Host Vulnerability Assessment Overview
Lacework provides the ability to assess, identify, and report vulnerabilities found on hosts, containers, and pods within your environment. This means you can identify and take action on software vulnerabilities in your environment and manage that risk proactively. For information about alerts, see Default Policies.
Lacework continuously assesses vulnerability risks, identifies OS packages, and correlates them with publicly known vulnerabilities with risk ratings by severity and CVSS scores.
Host vulnerability scanning with Lacework can be performed using two different methods:
Host Vulnerability with Agent
Agent Features
After you install the Lacework agent on hosts, containers, or pods, Lacework can assess the monitored hosts, containers, or pods for OS packages with known vulnerabilities and report them.
See Lacework Agent FAQs for additional details on what is collected.
note
AWS Fargate containers do not appear in the host vulnerability console.
Agent Requirements
For installing on hosts, host vulnerability assessments require Lacework agent version 2.12.1 or later. For agent installation instructions on hosts, see Agent Install Options.
For installing on containers or pods, host vulnerability assessments require Lacework agent version 3.0.47 or later. For agent install instructions on pods and containers, see Deploy Linux Agent on Kubernetes.
note
If the agent does not meet the version requirement, the assessment is reported as failed.
Host Vulnerability with Agentless
Agentless Features
After you have integrated your cloud provider with Agentless Workload Scanning, Lacework can assess all the hosts within your integrated account for software vulnerabilities and report them. This includes assessment of operating system packages and language library packages.
note
Agentless Workload Scanning will be able to scan your containers and pods in upcoming releases.
Agentless Requirements
An Agentless Workload Scanning integration with your cloud provider is required before using Host Vulnerability scanning.

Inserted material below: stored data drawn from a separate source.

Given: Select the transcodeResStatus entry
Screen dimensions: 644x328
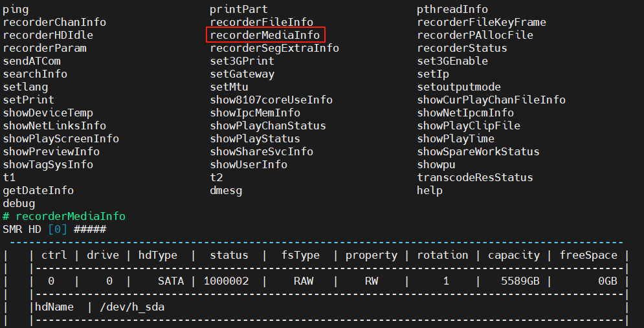Looking at the screenshot, I should click(x=475, y=177).
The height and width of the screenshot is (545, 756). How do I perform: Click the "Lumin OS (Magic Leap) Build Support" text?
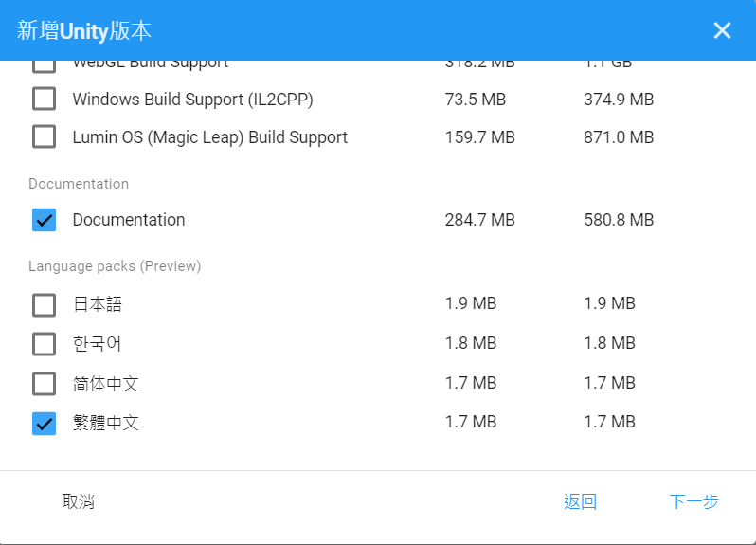click(209, 137)
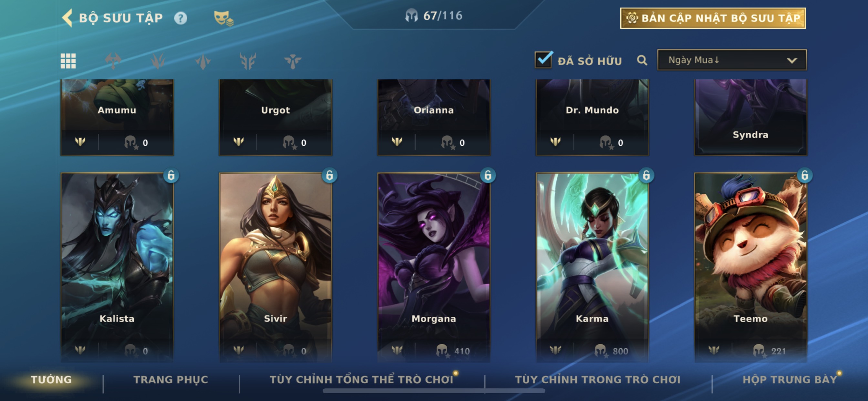Switch to the Trang Phục tab
The width and height of the screenshot is (868, 401).
click(171, 380)
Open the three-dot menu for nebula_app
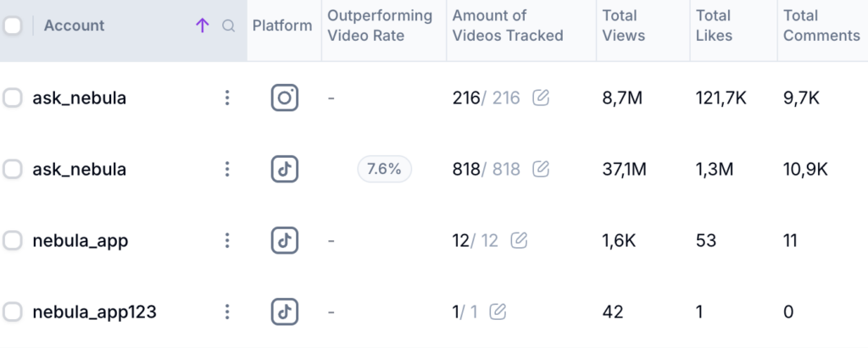 point(226,241)
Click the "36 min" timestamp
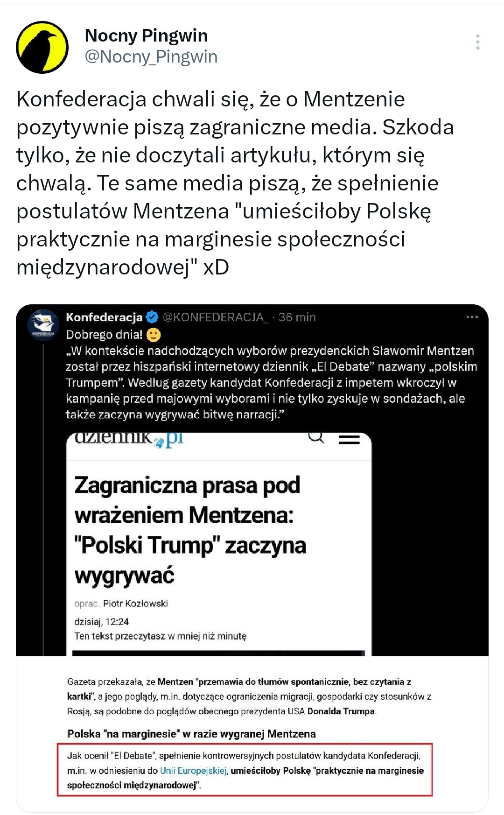 click(x=297, y=317)
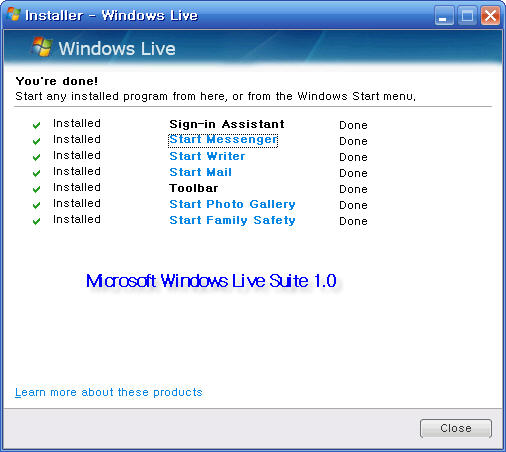
Task: Click the installer icon in the title bar
Action: 14,14
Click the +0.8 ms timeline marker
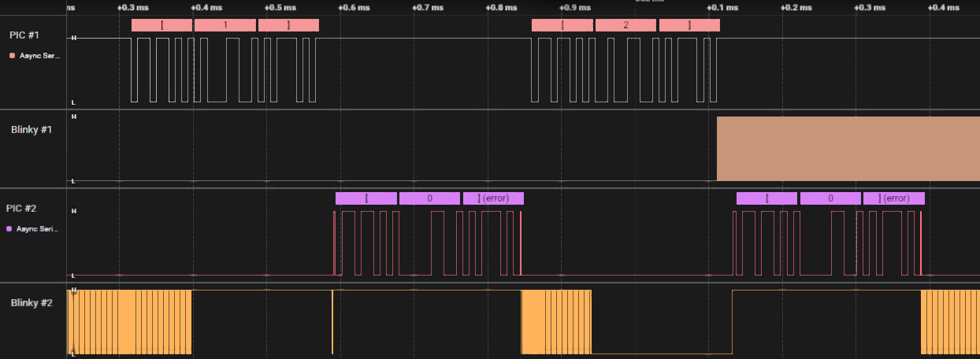980x359 pixels. coord(501,7)
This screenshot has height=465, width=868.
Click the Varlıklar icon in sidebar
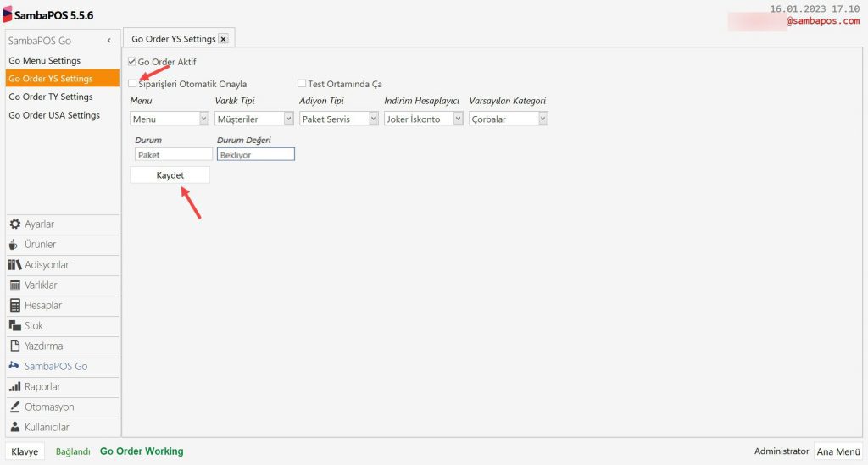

See Before you Start - Agentless Workload Scanning for supported operating systems and cloud providers.
Vulnerability Assessment
Agent Assessments
Lacework assesses for vulnerabilities after the agent is installed. Lacework completes the following actions at the listed schedule.
- Lacework collects package information from each installed agent on monitored hosts.
- Lacework assesses software packages installed by package managers dpkg, apt, and yum. The results of the new assessment are available for viewing on the Lacework Console.
- Lacework tracks multiple CVE Numbering Authorities looking for new CVEs and updates the Lacework CVE database once a day.
Lacework assesses for vulnerabilities using the following steps:
- Lacework assesses software packages on monitored hosts at 3 AM GMT.
- Lacework searches the CVE database (information available at 3 AM GMT) for software packages on the hosts and reports them. Lacework filters out rejected CVEs for Ubuntu and Debian.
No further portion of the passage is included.